Principes épistémologiques. Une cinquième partie nous fait quitter une perspective historique afin de rendre compte des présupposés méthodologiques de l’auteur. Jerphagnon choisit en effet ne nous révéler une importante filiation pour la formation de sa propre pensée. Deux auteurs modernes se découvrent être les maîtres de notre auteur : Bergson et Jankélévitch. Dans une dense étude sur la notion implicite de la banalité dans la philosophie bergsonienne, c’est le rôle du langage dans sa relation au réel qui est interrogé. D’un côté le langage induit à une inévitable réduction dans la perception du réel, et d’un autre côté nous oblige fort heureusement à sortir d’un solipsisme malsain. Une fois de plus, la préoccupation de contrarier nos habitudes mentales afin de rester réceptif à l’originalité des choses est soulignée. Les études consacrées à Jankélévitch insistent sur le caractère déterminant de ce qui dépasse la perception immédiate de la raison : « La raison se satisfait du mystère dès lors que c’est de l’Absolu qu’il s’agit. »

 

Le déploiement d’une méthode. La sixième partie du livre intitulée « Variétés » peut être considérée comme la justification pratique de la méthode qui a guidé toute l’œuvre de Jerphagnon. Variétés, car il s’agit de mettre en relief la même chose, selon des angles d’attaque différents : cette chose apparaît toujours autre, toujours différente, toujours singulière. Or notre tentation habituelle est d’absolutiser notre propre manière de vivre comme nos petites idées. Oser penser par soi-même passe par une culture profonde afin d’être en mesure de vivre avec d’autres âges et de converser avec d’autres époques.

 

 

Ce livre recueille des textes d’origine diverse sur plus de 50 ans. L’étude sur Bergson remonte à 1962. C’est ainsi une très belle entrée dans l’œuvre de Jerphagnon qui a véritablement l’art de nous rendre contemporains de lieux et de temps fondateurs de notre modernité. Cette anthologie peut avantageusement se poursuivre par la lecture de son Histoire de la pensée. D’Homère à Jeanne d’Arc, Pluriel 2010, dont l’introduction semble venir tout droit des pages que nous venons de parcourir.
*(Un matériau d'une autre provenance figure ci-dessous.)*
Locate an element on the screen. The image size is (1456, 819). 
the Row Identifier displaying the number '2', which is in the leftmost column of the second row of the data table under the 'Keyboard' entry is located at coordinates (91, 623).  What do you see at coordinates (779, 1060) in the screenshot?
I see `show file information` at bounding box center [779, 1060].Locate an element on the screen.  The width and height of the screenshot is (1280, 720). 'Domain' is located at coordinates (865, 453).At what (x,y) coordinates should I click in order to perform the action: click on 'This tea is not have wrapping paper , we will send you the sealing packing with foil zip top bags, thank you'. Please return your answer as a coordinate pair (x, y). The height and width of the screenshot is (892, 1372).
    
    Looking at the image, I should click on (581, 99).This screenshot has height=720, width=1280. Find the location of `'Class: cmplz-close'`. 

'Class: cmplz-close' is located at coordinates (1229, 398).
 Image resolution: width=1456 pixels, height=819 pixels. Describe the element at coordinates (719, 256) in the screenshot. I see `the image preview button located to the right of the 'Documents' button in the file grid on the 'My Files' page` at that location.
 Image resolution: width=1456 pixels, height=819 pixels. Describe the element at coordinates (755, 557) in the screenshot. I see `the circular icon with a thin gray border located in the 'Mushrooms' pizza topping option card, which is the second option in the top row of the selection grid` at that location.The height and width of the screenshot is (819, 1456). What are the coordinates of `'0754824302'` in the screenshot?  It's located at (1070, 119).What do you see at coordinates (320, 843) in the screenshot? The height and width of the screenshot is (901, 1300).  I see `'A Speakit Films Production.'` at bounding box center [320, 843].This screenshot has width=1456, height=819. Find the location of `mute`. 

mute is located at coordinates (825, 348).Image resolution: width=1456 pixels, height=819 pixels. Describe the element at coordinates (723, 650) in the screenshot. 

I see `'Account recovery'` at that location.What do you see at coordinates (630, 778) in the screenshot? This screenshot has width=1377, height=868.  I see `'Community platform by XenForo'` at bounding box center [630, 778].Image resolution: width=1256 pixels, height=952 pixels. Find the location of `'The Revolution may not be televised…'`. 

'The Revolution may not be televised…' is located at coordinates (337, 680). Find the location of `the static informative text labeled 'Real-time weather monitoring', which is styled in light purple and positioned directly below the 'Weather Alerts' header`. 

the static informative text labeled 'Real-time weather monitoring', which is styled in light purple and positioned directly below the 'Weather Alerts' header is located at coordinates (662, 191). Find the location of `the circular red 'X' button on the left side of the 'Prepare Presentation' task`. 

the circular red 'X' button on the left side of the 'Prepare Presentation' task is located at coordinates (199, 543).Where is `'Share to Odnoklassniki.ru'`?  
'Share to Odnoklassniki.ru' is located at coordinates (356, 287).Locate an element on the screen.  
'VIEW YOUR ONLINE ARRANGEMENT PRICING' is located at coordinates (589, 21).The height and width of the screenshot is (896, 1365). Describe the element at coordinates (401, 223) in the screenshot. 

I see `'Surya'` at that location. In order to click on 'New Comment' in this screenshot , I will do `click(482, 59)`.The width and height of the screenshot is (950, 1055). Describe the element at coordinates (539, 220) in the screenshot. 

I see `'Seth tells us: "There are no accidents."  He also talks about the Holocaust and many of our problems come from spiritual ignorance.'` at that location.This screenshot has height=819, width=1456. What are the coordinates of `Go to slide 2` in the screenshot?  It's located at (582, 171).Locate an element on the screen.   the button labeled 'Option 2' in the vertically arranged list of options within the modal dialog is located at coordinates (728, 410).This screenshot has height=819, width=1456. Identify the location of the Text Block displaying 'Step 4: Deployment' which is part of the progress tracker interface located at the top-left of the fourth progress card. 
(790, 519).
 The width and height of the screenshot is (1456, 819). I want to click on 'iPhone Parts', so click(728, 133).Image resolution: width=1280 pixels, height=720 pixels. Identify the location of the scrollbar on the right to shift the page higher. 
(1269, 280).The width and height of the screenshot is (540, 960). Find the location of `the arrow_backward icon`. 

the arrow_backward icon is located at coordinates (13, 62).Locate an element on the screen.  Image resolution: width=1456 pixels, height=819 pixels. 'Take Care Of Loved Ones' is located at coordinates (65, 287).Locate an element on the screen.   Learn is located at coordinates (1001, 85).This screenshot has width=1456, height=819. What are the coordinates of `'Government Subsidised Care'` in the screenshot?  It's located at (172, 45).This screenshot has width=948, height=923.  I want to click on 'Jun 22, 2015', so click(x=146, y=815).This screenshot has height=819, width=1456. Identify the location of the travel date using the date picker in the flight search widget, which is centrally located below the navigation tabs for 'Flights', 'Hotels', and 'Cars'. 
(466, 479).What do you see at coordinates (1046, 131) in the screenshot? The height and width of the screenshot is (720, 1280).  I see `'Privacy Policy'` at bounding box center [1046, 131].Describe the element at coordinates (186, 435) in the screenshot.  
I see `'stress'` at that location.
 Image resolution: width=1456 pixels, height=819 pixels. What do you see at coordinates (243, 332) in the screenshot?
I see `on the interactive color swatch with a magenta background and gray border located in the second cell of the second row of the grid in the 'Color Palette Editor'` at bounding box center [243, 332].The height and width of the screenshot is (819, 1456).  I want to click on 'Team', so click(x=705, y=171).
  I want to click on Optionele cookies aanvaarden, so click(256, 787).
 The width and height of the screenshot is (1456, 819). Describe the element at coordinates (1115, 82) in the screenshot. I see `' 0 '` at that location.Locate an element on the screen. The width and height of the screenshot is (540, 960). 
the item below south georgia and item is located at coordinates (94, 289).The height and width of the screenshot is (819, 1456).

Nous y retrouvons notamment la compréhension de la langue comme un système de références, un recueil d’images et de concepts. C’est une sensibilité, une vision du monde qui n’appartient qu’à elle, et qui vient au contact des autres visions, elles-mêmes concrétisées dans d’autres idiomes. S’y frotter est le meilleur moyen de se vacciner contre le « politiquement correct », comme il apparaît essentiel de ne pas se couper des sources antiques de l'histoire et du passé pour nous aider à penser l'avenir.